2005年06月06日
ヒトは永久歯が抜けると二度と萌えることはない。
何度も萌えてくれば、歯科医院へ通わなくてすむのに・・。
そんなことを患者さんから言われたことはないだろうか?
ここで答えることができなければ、我々の負けである。
今回は、この理由について述べてみよう。
さて、サメは、歯が抜けても次々と萌えてくる。
たった1ヶ月で、すべて萌え代わるとさえ言われている。
ヒトにとっては、うらやましい限りである。
でも本当そうだろうか?
ヒトは、単細胞動物から魚類へ、そして両生類から爬虫類の時代を経て進化してきた。
この間45億年。
この時の流れが、ヒトの体に刻まれている。
その過程のなかで、必然性があったからこそ、萌えかわらない歯が誕生したのではないだろうか。

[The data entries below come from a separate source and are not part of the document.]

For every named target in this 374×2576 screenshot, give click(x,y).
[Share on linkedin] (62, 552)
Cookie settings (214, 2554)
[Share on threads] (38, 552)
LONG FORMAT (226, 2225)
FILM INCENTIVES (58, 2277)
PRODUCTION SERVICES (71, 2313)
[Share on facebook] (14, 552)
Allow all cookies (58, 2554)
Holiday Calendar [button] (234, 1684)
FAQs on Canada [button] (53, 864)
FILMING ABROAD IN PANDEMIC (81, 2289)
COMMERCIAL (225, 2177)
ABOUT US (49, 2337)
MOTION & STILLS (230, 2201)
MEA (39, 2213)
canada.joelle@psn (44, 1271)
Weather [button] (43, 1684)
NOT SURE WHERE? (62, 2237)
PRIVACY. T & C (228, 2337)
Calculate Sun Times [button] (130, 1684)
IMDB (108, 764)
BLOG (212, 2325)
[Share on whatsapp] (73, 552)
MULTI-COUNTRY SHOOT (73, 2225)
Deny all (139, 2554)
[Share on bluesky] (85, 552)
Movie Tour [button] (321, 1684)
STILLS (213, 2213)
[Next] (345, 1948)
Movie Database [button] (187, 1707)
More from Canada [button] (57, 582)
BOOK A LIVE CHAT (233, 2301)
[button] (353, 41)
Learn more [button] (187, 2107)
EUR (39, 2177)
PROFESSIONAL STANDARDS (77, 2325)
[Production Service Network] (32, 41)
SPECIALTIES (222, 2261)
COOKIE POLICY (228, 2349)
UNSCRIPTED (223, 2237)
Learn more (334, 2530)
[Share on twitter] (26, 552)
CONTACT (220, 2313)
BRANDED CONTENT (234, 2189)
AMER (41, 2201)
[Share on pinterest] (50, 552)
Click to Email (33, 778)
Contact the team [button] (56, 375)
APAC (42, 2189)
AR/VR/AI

さて「サメが漁船を襲い、そこにはサメの歯が刺さって残っていた。」といった記事を見たことはないだろうか?
そう!サメの歯は、抜けやすい歯なのだ。
この理由は、簡単だ。サメの歯は、歯の根がない。
これがヒトの歯との大きな違いだ。
歯の根は、木の根と同じ。なければ台風で倒れてしまう。
抜けてもまた萌えてくるのから・・、という疑問の回答には、まだ至っていない。
さて、ご飯の中に砂粒が入っており、間違って噛んでしまったら顎はどうなるだろう?
とっさに口が開く。
一定以上の力がかかると歯が壊れてしまう。
これは歯に対する防衛作用である。
この役割をするのが、歯のクッション役の歯根膜。
歯根膜には、もっと他にも働きがある。
お司屋でマグロとタコを注文したとしよう。
顎の動かし方はどう違うだろう?
マグロは簡単に咬み切れる。
ところがタコは咬み切れない。
歯ごたえのある食べ物は、歯を微妙にずらして咬み切ろうとする。
そう!ヒトは食べ物に合わせて、顎の動かせ方を変化させて食べることができるのだ。
サメとヒトの歯には、もっと大きな違いがある。
サメの歯は、尖った歯ばかりである。
ところがヒトには、3種類の歯がある。
食べ物を咬み切る前歯、ひきちぎる犬歯、そして奥歯で咀嚼して飲み込む。
一方、サメはどうだろう?
サメは、食べ物に食らいつき、丸飲みするだけだ。
これでは歯ざわり、舌ざわりも楽しめない。
サメにとって歯とは、手に代わって獲物を捕らえる道具なのだ。
無理に噛むと歯が抜けてしまう。
ヒトでは、歯が抜けないように、歯の周りを囲む歯槽骨がある。
歯と歯槽骨の関係は、電球とソケットの関係と同じだ。
ソケットの役割をする歯槽骨のおかげで、歯が抜けないことがわかる。
さて歯周病。
これは歯垢や歯石によって歯槽骨が溶かされ、歯が動きだす歯グキの病気。
言いかえれば、ヒトの歯がサメの歯へと退化する病気なのだ。
ヒトの歯は一度しか萌え代わらない。
しかし、大切にあつかえば、一生保つようにできているのだ。